Calling for the suspension of such a cornerstone of the UK political process signals Mordaunt’s disapproval of the plan and indicates how divided the government is on the proposed Brexit plan.
‘Cabinet will meet at 2pm [on Wednesday] to consider the draft agreement the negotiating teams have reached in Brussels, and to decide on next steps,’ a No 10 spokesman confirmed. ‘Cabinet ministers have been invited to read documentation ahead of that meeting.’
If May can convince senior cabinet ministers to vote in favour of her deal, then the next step will be to garner support from Parliament and the British people if she is to retain her position as prime minister.
If not, it could see her suffer a vote of no confidence which will see Tory MPs writing to the 1922 Committee, an influential committee of all backbench Tories, that could spark a leadership contest.
It could also see Labour leader Jeremy Corbyn call for a general election, but the motion is unlikely to succeed as it would require two thirds of the House of Commons to vote for it and Conservatives will block it.

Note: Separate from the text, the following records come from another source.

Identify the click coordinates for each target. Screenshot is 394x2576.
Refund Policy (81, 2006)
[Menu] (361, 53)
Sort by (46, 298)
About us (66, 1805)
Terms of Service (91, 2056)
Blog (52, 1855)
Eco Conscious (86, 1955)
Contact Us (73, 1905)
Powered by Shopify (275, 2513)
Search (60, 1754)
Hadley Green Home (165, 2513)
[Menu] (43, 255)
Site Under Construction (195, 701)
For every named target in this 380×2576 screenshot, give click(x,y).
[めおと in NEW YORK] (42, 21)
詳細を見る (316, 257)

Can May secure support from Brexiteers and the European Research Group (ERG)?
If May can garner support from her cabinet, she must then contend with hard-line Brexiteers in Parliament and the ERG, a pro-Leave research support group for Conservative MPs. The prime minister can expect an uphill battle, with prominent members quick to brandish her Brexit agreement as ‘impossible’ to support.

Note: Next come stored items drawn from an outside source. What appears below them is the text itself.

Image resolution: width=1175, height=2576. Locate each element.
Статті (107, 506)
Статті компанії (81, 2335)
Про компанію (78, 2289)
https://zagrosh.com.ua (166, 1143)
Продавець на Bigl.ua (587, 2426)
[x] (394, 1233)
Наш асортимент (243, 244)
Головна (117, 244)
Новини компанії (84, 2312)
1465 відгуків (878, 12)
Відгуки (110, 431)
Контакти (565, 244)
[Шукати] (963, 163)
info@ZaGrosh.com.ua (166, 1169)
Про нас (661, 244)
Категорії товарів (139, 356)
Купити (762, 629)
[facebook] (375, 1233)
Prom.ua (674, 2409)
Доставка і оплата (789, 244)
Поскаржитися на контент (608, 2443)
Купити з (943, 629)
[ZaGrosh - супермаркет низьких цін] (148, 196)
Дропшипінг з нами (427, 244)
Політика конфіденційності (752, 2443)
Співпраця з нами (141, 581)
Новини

Mark Francois, a leading member of the ERG told BBC Newsnight that ‘there is absolutely no way that a deal based on Chequers will get through the House of Commons… it is just mathematically impossible’.
Will opposition leaders support May’s plan?

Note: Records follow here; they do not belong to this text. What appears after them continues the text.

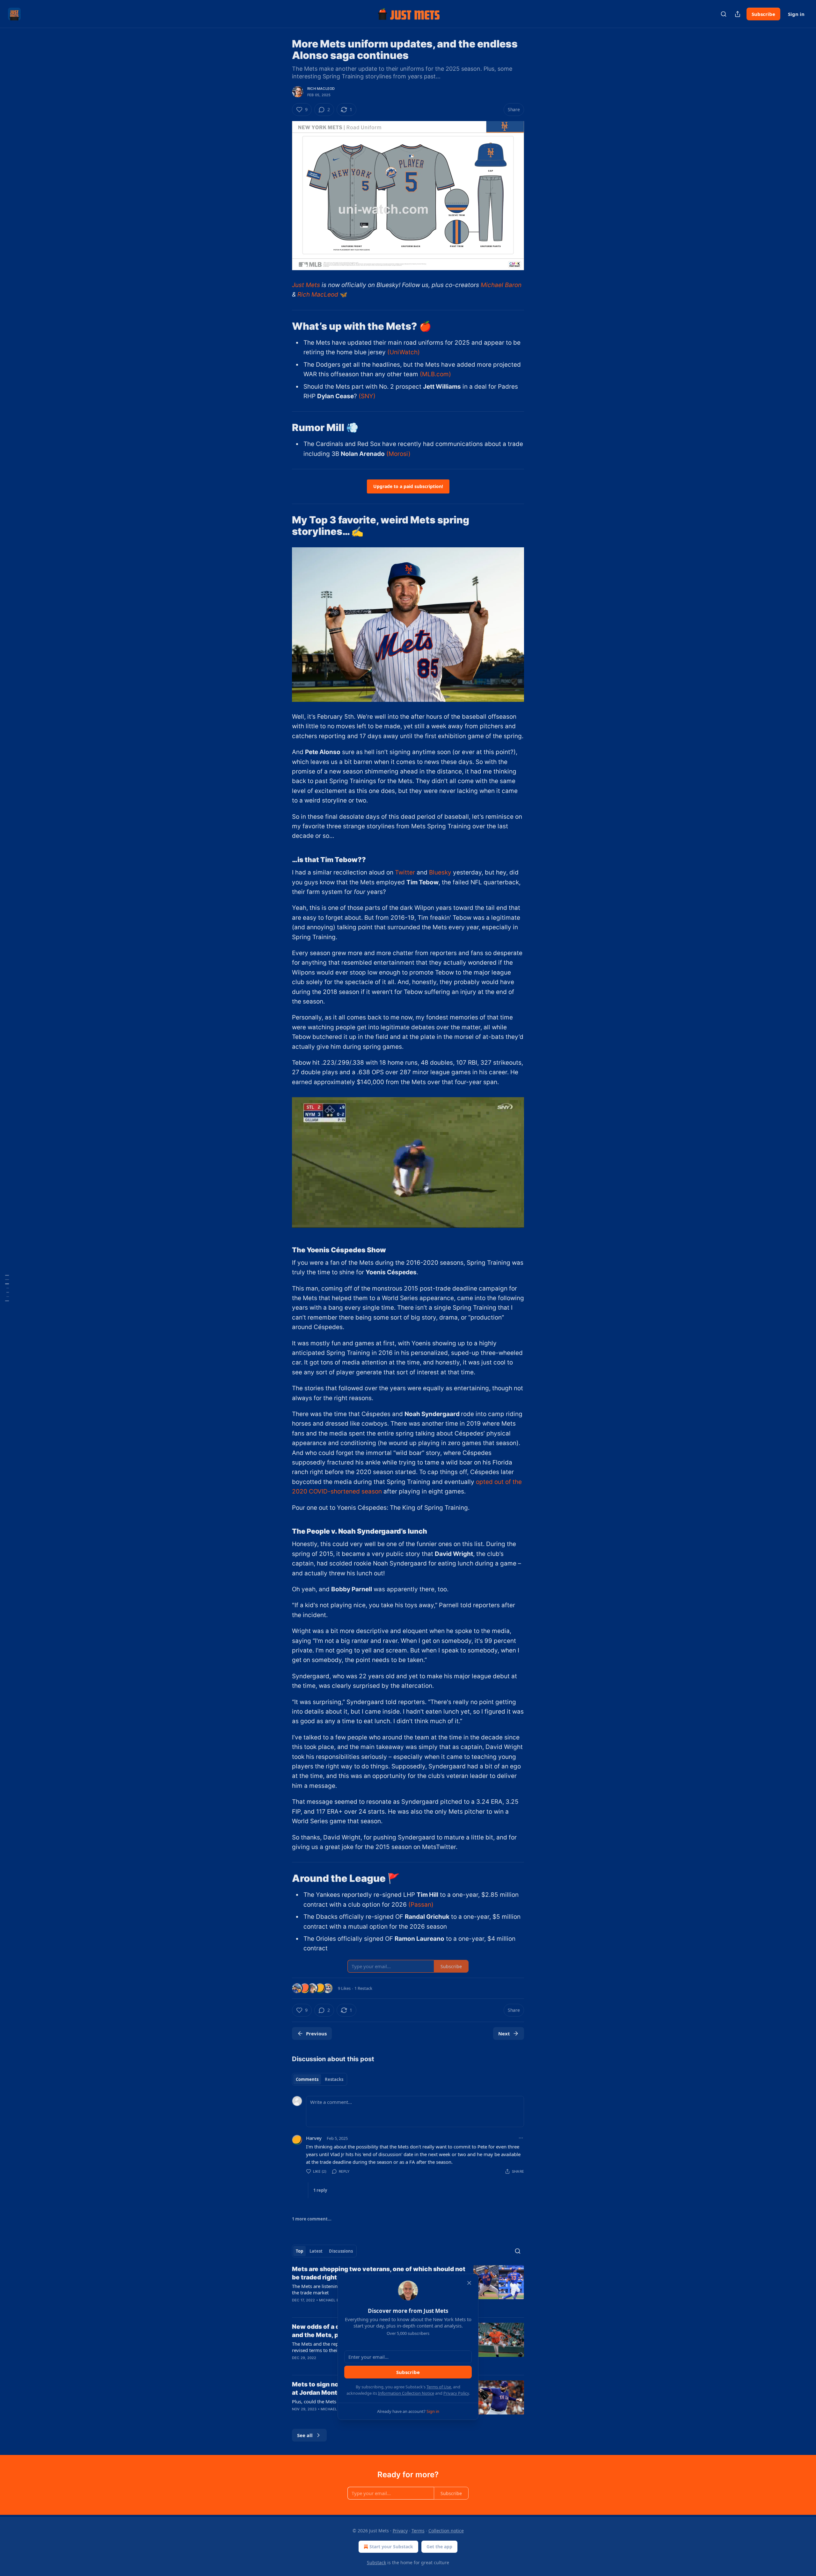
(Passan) (420, 1904)
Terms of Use (438, 2387)
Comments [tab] (307, 2079)
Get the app (439, 2547)
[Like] (296, 2308)
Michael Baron (501, 285)
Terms (418, 2531)
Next (504, 2033)
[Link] (283, 326)
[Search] (723, 14)
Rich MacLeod (321, 88)
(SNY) (367, 396)
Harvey (314, 2138)
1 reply (320, 2190)
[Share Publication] (737, 14)
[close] (469, 2283)
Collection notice (446, 2531)
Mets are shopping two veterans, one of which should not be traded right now (378, 2273)
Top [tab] (299, 2251)
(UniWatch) (403, 352)
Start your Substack (391, 2547)
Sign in (796, 14)
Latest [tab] (316, 2251)
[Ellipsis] (521, 2138)
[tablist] (319, 2079)
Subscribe (763, 14)
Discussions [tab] (341, 2251)
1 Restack (363, 1988)
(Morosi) (398, 453)
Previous (316, 2033)
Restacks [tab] (334, 2079)
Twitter (405, 872)
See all (305, 2435)
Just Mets (306, 285)
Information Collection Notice (406, 2393)
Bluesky (440, 872)
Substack (376, 2562)
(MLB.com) (435, 374)
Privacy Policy (456, 2393)
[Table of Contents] (7, 1288)
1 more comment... (312, 2219)
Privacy (400, 2531)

Moments after May announced her Brexit deal, opposition leaders penned a joint letter to the prime minister calling for a ‘meaningful vote’ on the proposal, which will allow them to propose changes to her plan.
‘As a minimum, any motion to this House must include: the possibility for multiple amendments to be tabled, with the Speaker able to select multiple amendments to be taken before the main motion,’ the letter signed by Labour’s Jeremy Corbyn and leaders from the Liberal Democrat’s, SNP and Plaid Cymru said.
‘While we recognise parliament will have to approve or disapprove any agreement, it would be reckless to present this vote as take-it-or-leave-it without parliament being able to suggest an alternative.’
The Irish backstop and the DUP
Arguably the biggest threat to May’s Brexit plan is the Irish border issue, with the prime minister looking to put a UK-wide customs backstop in place rather than a hard border arrangement that would threaten peace between the Republic of Ireland and Northern Ireland.
But the Democratic Unionist Party (DUP), which the prime minister requires the support of to hold a majority in the Commons is critical of the backstop.
Speaking on BBC Radio 4’s Today programme, the DUP’s chief whip Jeffrey Donaldson said that the party could not support May’s proposal in its current form.
‘This is not the right Brexit,” Donaldson said. ‘It doesn’t give the United Kingdom as a whole the opportunity to do free trade deals and to take control of its own future.’
‘The problem is that this fundamentally undermines the constitutional and economic integrity of the United Kingdom,’ he added.